Starting at the first line below, copy through to the last line exactly.

─── Data in this exercise

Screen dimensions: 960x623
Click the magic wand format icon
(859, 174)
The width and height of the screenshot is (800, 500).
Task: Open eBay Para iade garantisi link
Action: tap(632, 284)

──────

- _Exercise answer_
Screen dimensions: 960x623
Click the magic wand format icon
(859, 174)
The width and height of the screenshot is (800, 500).
Task: Open eBay Para iade garantisi link
Action: tap(632, 284)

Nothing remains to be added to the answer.